Jay MacDowell

No. 85, 88
- Positions: Tackle, Defensive end

Personal information
- Born: September 14, 1919 Oak Park, Illinois, U.S.
- Died: June 15, 1992 (aged 72) Springfield Township, Delaware County, Pennsylvania, U.S.
- Listed height: 6 ft 2 in (1.88 m)
- Listed weight: 217 lb (98 kg)

Career information
- High school: Oak Park and River Forest
- College: Washington (1937-1940)
- NFL draft: 1941: 3rd round, 19th overall pick

Career history
- Philadelphia Eagles (1946–1951);

Awards and highlights
- 2× NFL champion (1948, 1949); First-team All-American (1940); 3× First-team All-PCC (1938, 1939, 1940);

Career NFL statistics
- Games played: 62
- Games started: 38
- Fumble recoveries: 6
- Stats at Pro Football Reference

= Jay MacDowell =

American football player (1919–1992)

Jay Sidney MacDowell (September 14, 1919 – June 15, 1992) was an American professional football player who played tackle and end for six seasons for the Philadelphia Eagles.
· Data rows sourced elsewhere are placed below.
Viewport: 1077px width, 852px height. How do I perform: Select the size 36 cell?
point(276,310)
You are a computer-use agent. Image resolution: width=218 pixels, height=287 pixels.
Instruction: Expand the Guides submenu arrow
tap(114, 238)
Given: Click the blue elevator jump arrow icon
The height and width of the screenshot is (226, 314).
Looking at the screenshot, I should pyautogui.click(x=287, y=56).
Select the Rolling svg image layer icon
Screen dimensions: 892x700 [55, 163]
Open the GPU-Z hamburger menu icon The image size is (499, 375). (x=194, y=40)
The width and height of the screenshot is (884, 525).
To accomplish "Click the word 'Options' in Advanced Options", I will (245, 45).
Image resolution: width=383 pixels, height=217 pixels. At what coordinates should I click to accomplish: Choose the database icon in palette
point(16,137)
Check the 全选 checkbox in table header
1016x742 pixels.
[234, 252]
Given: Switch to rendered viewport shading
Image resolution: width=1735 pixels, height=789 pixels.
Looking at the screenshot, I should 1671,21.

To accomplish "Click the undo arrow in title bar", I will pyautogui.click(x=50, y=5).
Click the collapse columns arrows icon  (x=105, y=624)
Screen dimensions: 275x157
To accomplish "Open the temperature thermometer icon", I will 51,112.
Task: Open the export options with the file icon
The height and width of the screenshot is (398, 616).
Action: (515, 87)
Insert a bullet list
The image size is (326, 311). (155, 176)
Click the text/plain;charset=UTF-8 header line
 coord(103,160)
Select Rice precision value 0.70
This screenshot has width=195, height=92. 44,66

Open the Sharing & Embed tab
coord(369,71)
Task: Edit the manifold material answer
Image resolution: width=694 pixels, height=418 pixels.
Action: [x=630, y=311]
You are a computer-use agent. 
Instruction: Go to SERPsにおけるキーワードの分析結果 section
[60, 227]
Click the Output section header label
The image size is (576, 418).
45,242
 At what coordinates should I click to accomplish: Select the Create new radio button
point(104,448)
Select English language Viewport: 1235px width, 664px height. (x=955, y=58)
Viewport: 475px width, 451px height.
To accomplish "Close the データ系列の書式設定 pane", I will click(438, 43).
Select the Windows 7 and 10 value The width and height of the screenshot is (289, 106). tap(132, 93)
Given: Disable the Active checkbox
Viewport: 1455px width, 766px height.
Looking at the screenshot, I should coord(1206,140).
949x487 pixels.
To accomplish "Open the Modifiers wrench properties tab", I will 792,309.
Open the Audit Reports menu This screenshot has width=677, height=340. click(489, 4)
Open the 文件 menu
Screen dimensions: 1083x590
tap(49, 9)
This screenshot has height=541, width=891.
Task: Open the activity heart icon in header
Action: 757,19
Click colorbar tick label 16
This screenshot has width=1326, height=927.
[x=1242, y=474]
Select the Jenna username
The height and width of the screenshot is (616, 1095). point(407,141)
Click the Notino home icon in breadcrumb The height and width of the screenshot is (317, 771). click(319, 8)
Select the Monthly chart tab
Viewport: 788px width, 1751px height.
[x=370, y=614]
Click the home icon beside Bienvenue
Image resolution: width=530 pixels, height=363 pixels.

He was selected by the Cleveland Rams in the first round of the 1941 NFL draft.

After graduating from college, he entered the Army Air Corps as a first lieutenant and was at Pearl Harbor when the Japanese attacked Dec. 7, 1941.

After the war, he did postgraduate work at Michigan State University for a year before going to play for the Philadelphia Eagles.